ASPETTI NATURALISTICI
Il lago del Furlo, originatosi in seguito alla messa in funzione della diga (1922), ha trasformato l’ambiente circostante creando un nuovo ecosistema, quello lacustre, che nel tempo si è arricchito di specie nidificanti, prima assenti: Airone cenerino (Ardea cinerea), Garzetta (Egretta garzetta), Nitticora (Nycticorax nycticorax), Germano reale (Anas platyrhynchos), Gallinella d’acqua (Gallinula chloropus) e negli ultimi anni Cormorano (Phalacrocorax carbo). Nelle acque del lago hanno trovato il loro habitat pesci quali: Barbo (Barbus plebejus), Cavedano (Leuciscus cephalus) e Carpe. I pascoli sovrastanti la cima del monte Paganuccio, molto più antichi, sono anch’essi di origine antropica. Tuttora, è la presenza continua di animali al pascolo che mantiene questo ambiente, altrimenti i prati verrebbero colonizzati da piante pioniere e, nel giro qualche decina-centinaio di anni, tornerebbe ad esserci un fitto bosco naturale. L’ambiente del Furlo, è stato per secoli trasformato dall’uomo e le varie modificazioni hanno decretato la sopravvivenza o meno di alcune specie e l’arrivo di altre, modificando così la biodiversità originale. La stessa Aquila reale, la cui presenza è attestata da secoli, ha trovato il suo ambiente ideale anche grazie a queste modifiche; le pareti rocciose, di origine naturale, offrono un ambiente ideale dove costruire il nido e i pascoli, posti al sopra del nido, le garantiscono l’ambiente di caccia ideale. L’aquila infatti, salendo dal nido ai pascoli, caccia sui prati sommitali e, appesantita dal peso delle prede, scende a portare cibo ai pulli, con un notevole risparmio di energie rispetto a quelle che dovrebbe spendere se la zona di caccia fosse posta al di sotto del nido. Le stesse cave, che per anni hanno offeso e ferito il monte Pietralata, hanno tuttavia il lato positivo di aver permesso l’osservazione di strati geologici e il ritrovamento di fossili.

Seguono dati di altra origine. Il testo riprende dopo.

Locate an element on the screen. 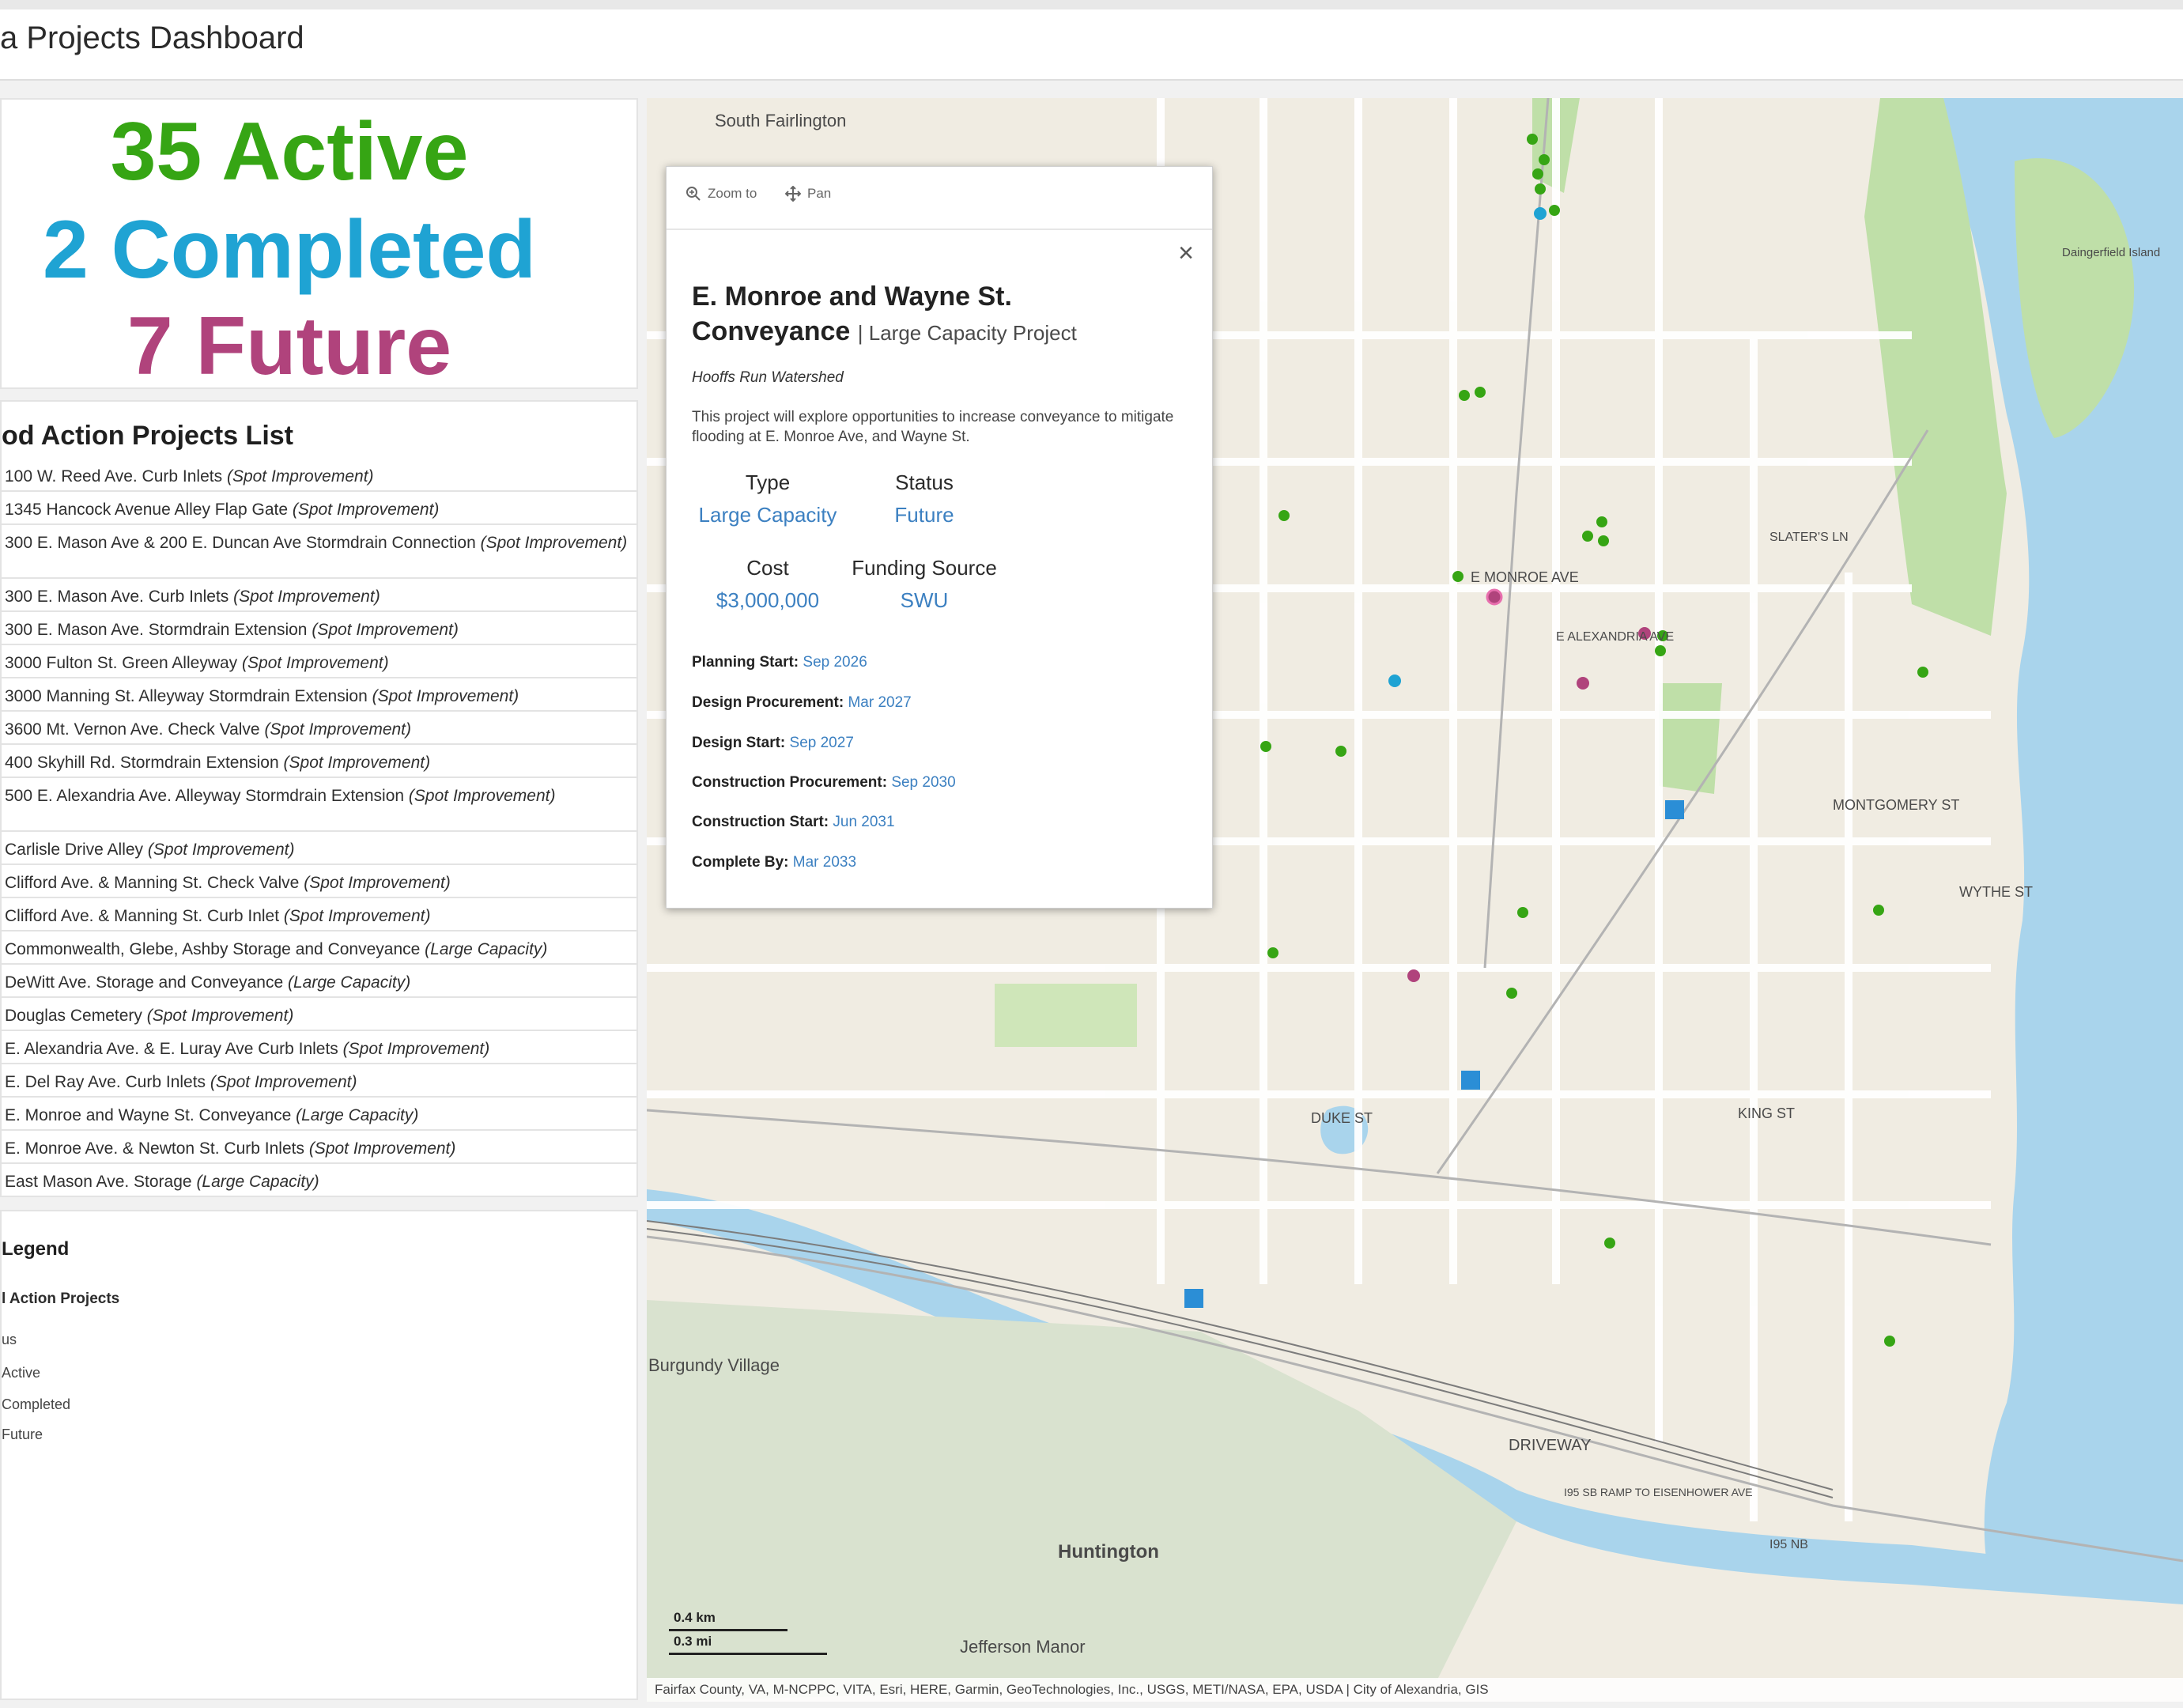 This screenshot has width=2183, height=1708. schedule-label: Design Start: is located at coordinates (739, 743).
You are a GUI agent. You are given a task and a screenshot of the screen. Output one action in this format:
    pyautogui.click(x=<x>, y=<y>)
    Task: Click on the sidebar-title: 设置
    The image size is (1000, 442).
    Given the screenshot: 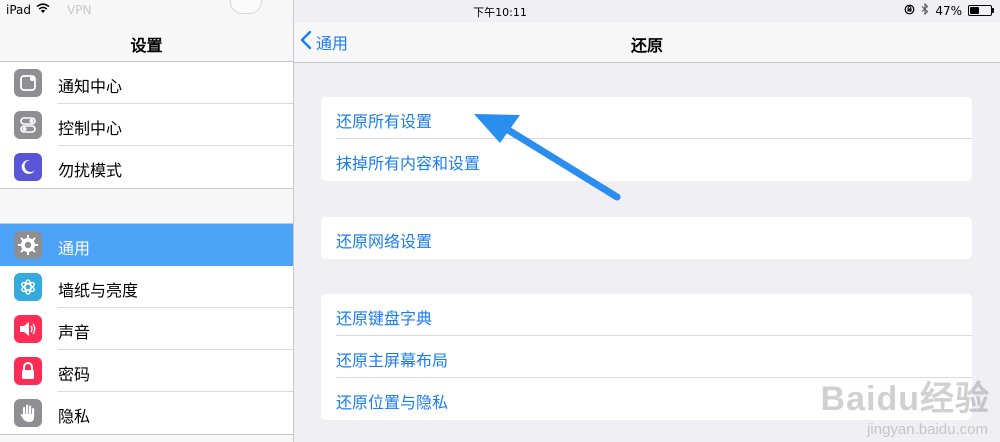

La Riserva Naturale Statale Gola del Furlo è stata istituita con Decreto del Ministero dell’ambiente nel 2001. Da allora, alcune zone della riserva, tra cui le pareti del lato sinistro, sono interdette a qualsiasi attività che non sia strettamente legata allo studio del territorio e alla manutenzione della diga. Il rispetto di queste restrizioni permette di mantenere le peculiarità fondamentali per la conservazione di specie, faunistiche e floristiche rare, che qui svolgono indisturbate il loro ciclo vitale. Compito della riserva è quello di preservare e tutelare una ricchezza di biodiversità che altrimenti, con l’eccessivo sfruttamento da parte dell’uomo, sarebbe compromessa. Qui vivono infatti specie floristiche endemiche, quali la Moeringia papulosa, rare come la vite selvatica (Vitis vinifera subsp. sylvestris) ed alcune faunistiche, inserite negli elenchi delle specie a rischio di estinzione: Aquila reale (Aquila crysaetos), Falco pellegrino (Falco peregrinus), Rondine montana (Ptyonoprogne rupestris Scopoli, 1769). Il simbolo della riserva è proprio l’Aquila reale di cui nel territorio è presente una coppia.